─── Data for processing ───
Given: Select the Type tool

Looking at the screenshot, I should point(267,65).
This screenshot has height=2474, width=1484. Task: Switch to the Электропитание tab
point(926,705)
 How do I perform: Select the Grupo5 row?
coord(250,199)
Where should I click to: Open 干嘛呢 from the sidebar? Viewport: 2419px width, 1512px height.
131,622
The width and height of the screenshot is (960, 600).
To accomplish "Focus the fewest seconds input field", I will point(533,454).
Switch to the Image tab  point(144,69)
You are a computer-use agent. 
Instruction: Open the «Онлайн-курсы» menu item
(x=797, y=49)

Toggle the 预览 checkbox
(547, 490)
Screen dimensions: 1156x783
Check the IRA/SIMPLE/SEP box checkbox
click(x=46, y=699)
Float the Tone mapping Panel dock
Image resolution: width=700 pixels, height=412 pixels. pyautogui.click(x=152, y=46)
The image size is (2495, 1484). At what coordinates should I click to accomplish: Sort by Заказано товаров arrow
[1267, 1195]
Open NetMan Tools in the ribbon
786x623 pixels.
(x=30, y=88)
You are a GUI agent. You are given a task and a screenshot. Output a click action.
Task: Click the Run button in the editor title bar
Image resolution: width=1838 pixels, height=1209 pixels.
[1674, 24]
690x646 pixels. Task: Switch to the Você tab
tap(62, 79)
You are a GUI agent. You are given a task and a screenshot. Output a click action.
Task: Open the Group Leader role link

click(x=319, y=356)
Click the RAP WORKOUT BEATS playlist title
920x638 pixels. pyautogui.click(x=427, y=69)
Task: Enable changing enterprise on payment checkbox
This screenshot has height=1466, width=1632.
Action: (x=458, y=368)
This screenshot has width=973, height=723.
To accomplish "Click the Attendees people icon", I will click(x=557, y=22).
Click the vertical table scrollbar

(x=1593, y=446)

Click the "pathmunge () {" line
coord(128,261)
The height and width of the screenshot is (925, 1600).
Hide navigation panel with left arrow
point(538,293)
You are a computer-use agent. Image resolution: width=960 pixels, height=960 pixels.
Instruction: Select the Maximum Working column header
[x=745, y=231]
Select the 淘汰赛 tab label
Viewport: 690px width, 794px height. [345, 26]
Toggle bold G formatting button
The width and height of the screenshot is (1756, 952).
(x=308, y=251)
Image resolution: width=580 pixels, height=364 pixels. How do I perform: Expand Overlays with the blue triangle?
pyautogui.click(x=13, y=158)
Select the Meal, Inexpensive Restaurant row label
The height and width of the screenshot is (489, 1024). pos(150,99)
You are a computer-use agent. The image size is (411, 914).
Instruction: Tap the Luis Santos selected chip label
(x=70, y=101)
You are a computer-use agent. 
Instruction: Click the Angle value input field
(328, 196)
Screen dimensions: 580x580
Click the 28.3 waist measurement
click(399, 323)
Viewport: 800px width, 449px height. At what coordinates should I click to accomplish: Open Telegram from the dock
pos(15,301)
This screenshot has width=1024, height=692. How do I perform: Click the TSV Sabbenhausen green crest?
───
### Short problem
Please count how many lines in the records above contain the string "label", where case counts. Reply with the number only.

### Answer
3